Objectifs:
a: D'après le passage sur les lettres du passé, quelles lettres attend la personne jeune à qui l'on parle ?
b: Recopiez le passage sur les lettres du passé en commençant par « Précieuses lectures en » et en finissant par « elles me parviendront. », et renommez « lettres du futur » en « messages de l'avenir ».
c: Écrivez la suite du passage sur les lettres du passé.

Passage fourni:
<<<<

Précieuses lectures en effet :
« Disons qu’il y a des personnes qui peuvent attendre des lettres du passé, cela vous paraît-il une chose plausible en laquelle croire ?
[…] des lettres du passé qui nous expliquent un temps de notre vie que nous n’avons jamais compris, qui nous donnent une quelconque explication à même de nous faire saisir le sens de toutes ces années écoulées, et de ce qui, alors, nous échappa, vous êtes jeune, vous attendez des lettres du futur, mais supposez qu’il existe des personnes attendant des lettres du passé, je suis peut-être une de ces personnes, et je m’efforce de penser qu’un jour elles me parviendront.
[…] j’ouvrirai les lettres et je comprendrai avec la clarté du midi une histoire jamais comprise auparavant, une histoire unique et fondamentale, je répète, unique et fondamentale, une chose qui ne peut avoir lieu qu’une seule fois dans la vie, dont les dieux concèdent qu’elle ait lieu une fois seulement dans notre vie, et à laquelle nous n’avons sur le moment pas prêté l’attention voulue, justement parce que nous étions des idiots présomptueux. »

>>>>

Données:
<<<<

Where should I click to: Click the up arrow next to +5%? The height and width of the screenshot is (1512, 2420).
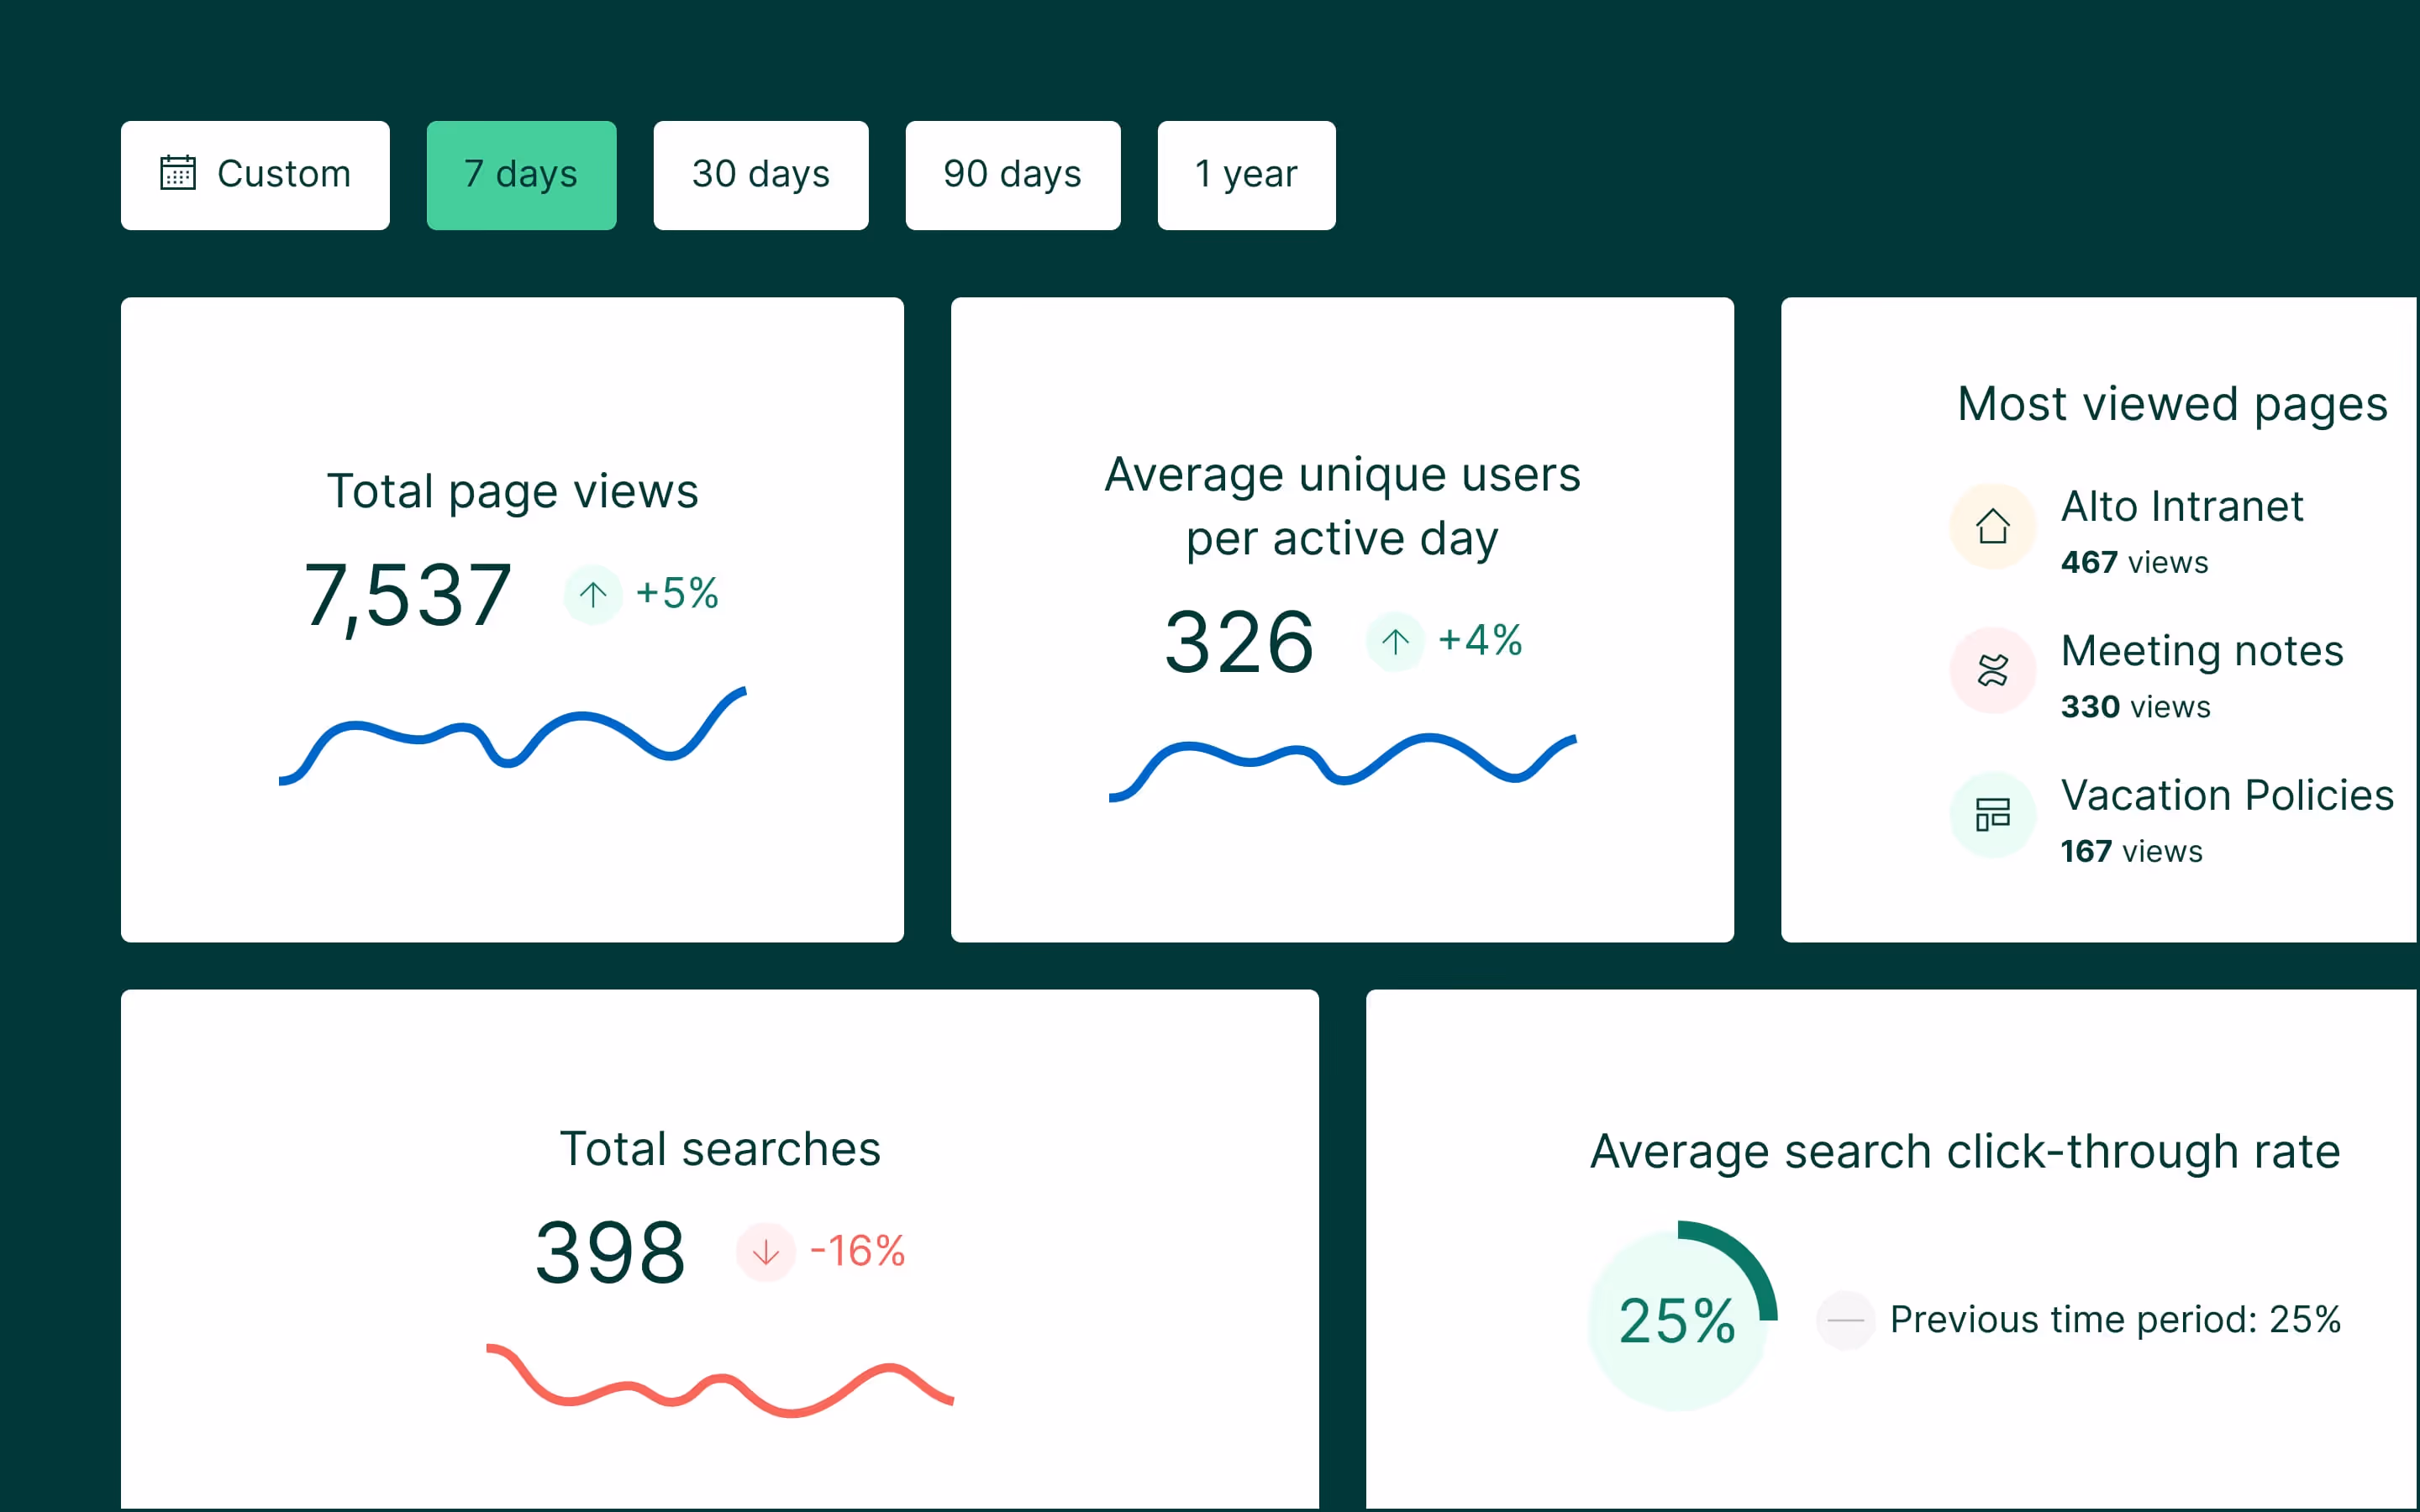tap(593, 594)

>>>>

Réponses:
a: Des lettres du futur.

b:
Précieuses lectures en effet :
« Disons qu’il y a des personnes qui peuvent attendre des lettres du passé, cela vous paraît-il une chose plausible en laquelle croire ?
[…] des lettres du passé qui nous expliquent un temps de notre vie que nous n’avons jamais compris, qui nous donnent une quelconque explication à même de nous faire saisir le sens de toutes ces années écoulées, et de ce qui, alors, nous échappa, vous êtes jeune, vous attendez des messages de l'avenir, mais supposez qu’il existe des personnes attendant des lettres du passé, je suis peut-être une de ces personnes, et je m’efforce de penser qu’un jour elles me parviendront.

c:
« ‒ Parce que, continua l’avocat à voix basse, que faites-vous des anciennes amours ? Ah, je me le demande moi aussi, que faites-vous des anciennes amours ? […] Mais ces vers sont une épine dans le flanc, me semble-t-il, car en effet, que faisons-nous des amours anciennes ? les mettons-nous dans un tiroir avec les chaussettes trouées ? »
Antonio Tabucchi, « La Tête perdue de Damasceno Monteiro », XII
« La littérature donne une forme narrative au regret. »
Antonio Tabucchi, entretien avec Catherine Argand, été 1995, Lire n°237

_________________
« Nous causâmes aussi de l’univers, de sa création et de sa future destruction ; de la grande idée du siècle, c’est-à-dire du progrès et de la perfectibilité, et, en général, de toutes les formes de l’infatuation humaine. »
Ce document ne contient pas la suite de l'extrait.